The same situation held in the AL, where the Angels took a playoff spot right out of the A’s hands, only they did it face-to-face. After Rich Harden threw a gem at them on Sept. 24, the Angels trailed the A’s by three games in the AL West with nine to play. The next day, the A’s Jermaine Dye hit a two-run home run off of Jarrod Washburn in the sixth inning to tie the game at three.

That was the A’s last baserunner of the day. While we didn’t know it at the time, it was also as close as they would come to locking up the division. The Angels retired the last 11 A’s to come to the plate, then rallied for two runs in the eighth inning off of the A’s bullpen. They beat Mark Mulder the next night to cut the lead to one, then went on the road and won five of six, the last two against the A’s in Oakland.

Whether it was a payroll infusion for the Angels or a flaw in the Moneyball plan or some combination thereof is a topic for the winter. What matters now is that the Angels, like the Astros, went out and won a bunch of baseball games in the season’s homestretch. They won four straight games from the A’s, seven of eight overall, to go from three down to two up with one to play. That’s got nothing to do with performance analysis; that’s just performance.

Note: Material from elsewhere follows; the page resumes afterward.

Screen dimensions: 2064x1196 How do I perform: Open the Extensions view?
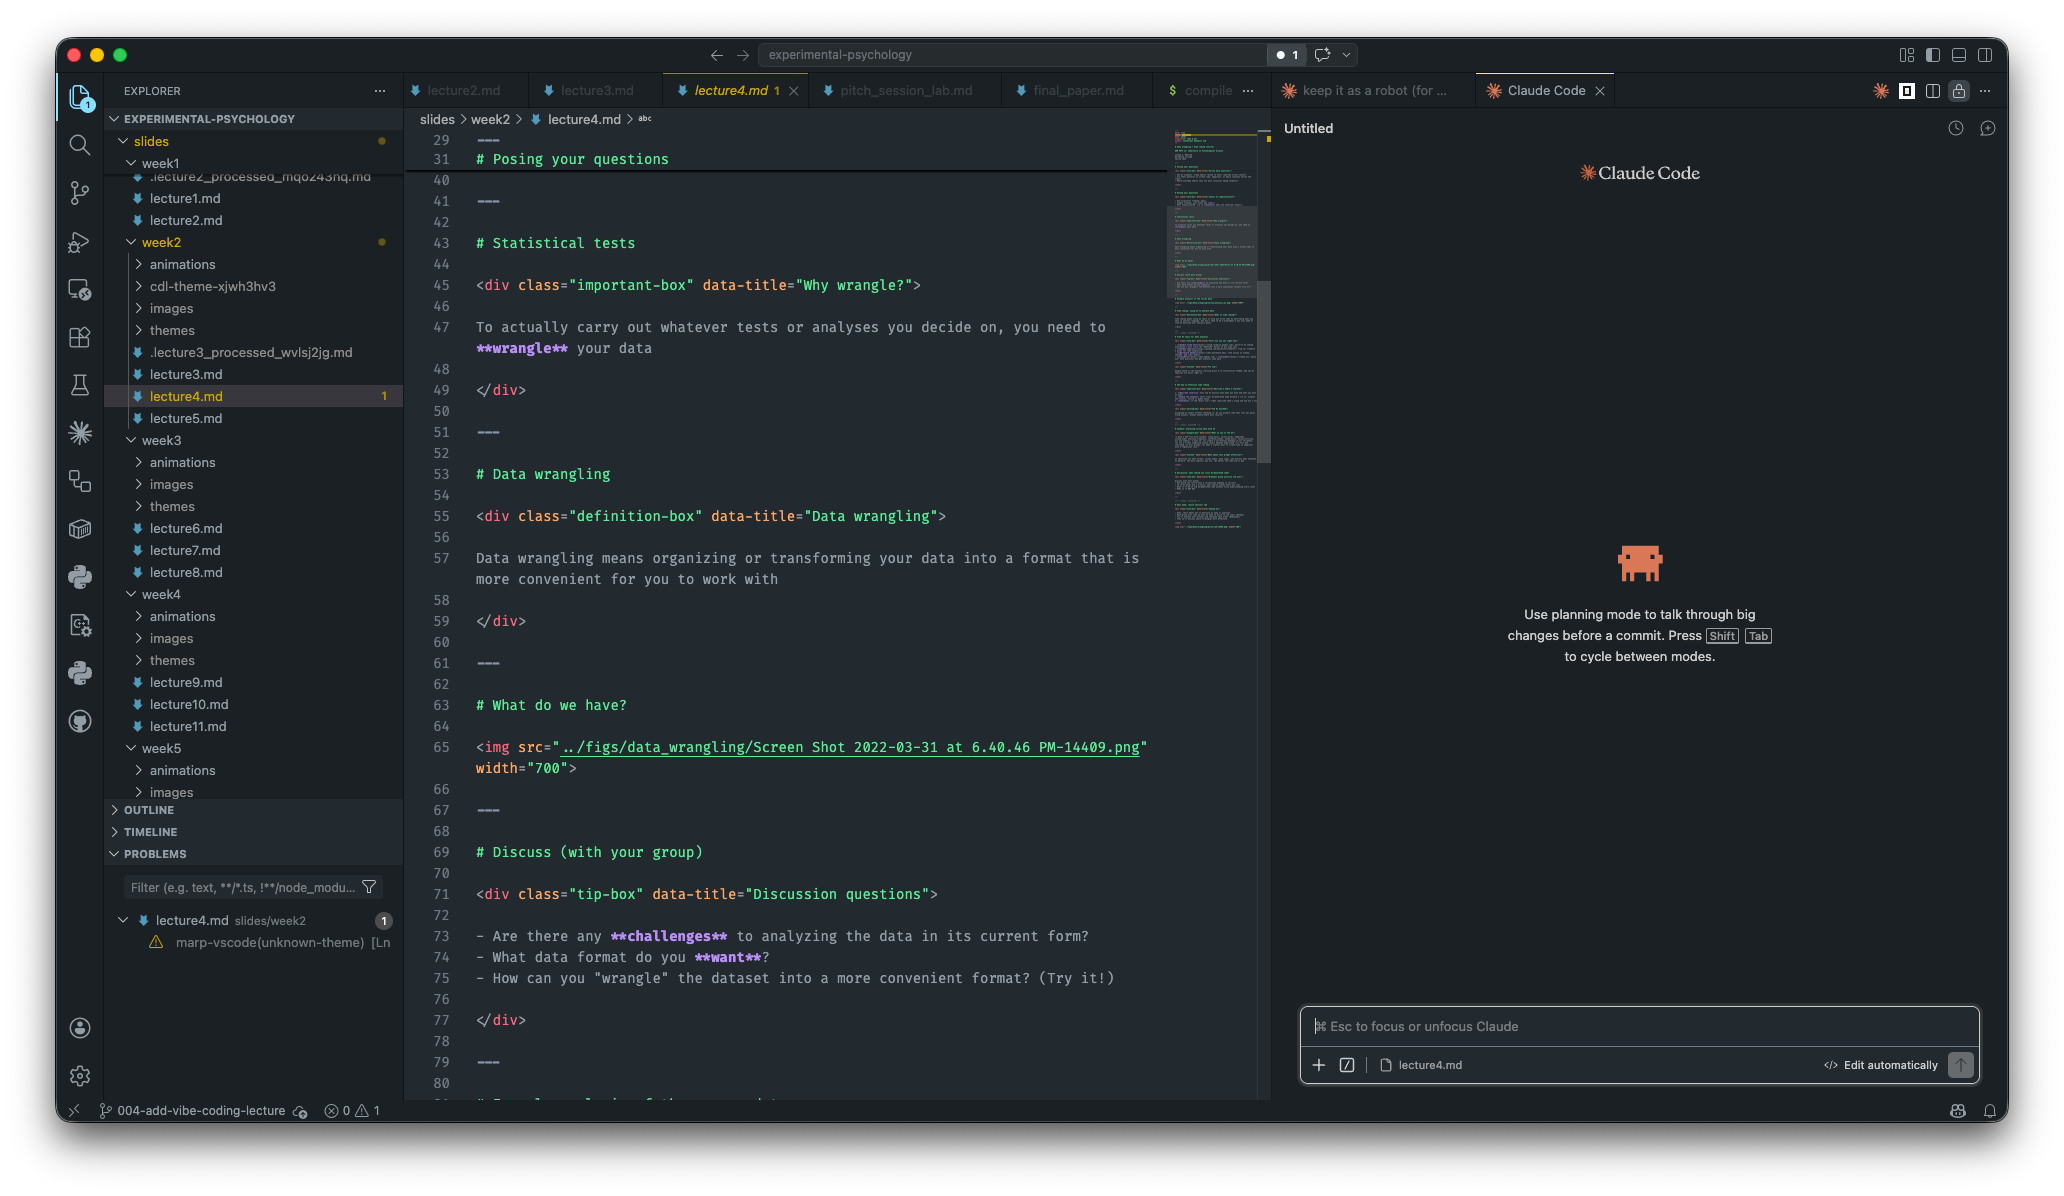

As they were in 2002, the Angels are as good an offensive team as you can be without drawing walks, relying on putting the ball in play hard to put runs on the board. They have good team speed, which shows up in runner advancement on hits, double-play avoidance (Mike Scioscia starts his runners more than any manager in the game) and their stolen-base success rate. This year, they hit .283, right in line with their .282 average two years ago. While this team doesn’t play defense as well as that one did, and has a bit less power, it’s still good enough to win three series in October. Remember, though: while the “fundamentals” and little ball got all the attention, the Angels slugged .512 during their run to a championship. That’s why they won.

One last Angels note: Vladimir Guerrero is the entire reason they’re still playing. He was the most valuable position player in the AL this year, and in a year in which almost everyone else on the team missed time with injuries, he played in 156 games. Credit Arte Moreno and Bill Stoneman for making the best move of last winter.

That was a look back. I’m back tomorrow to look forward at a postseason with no favorite.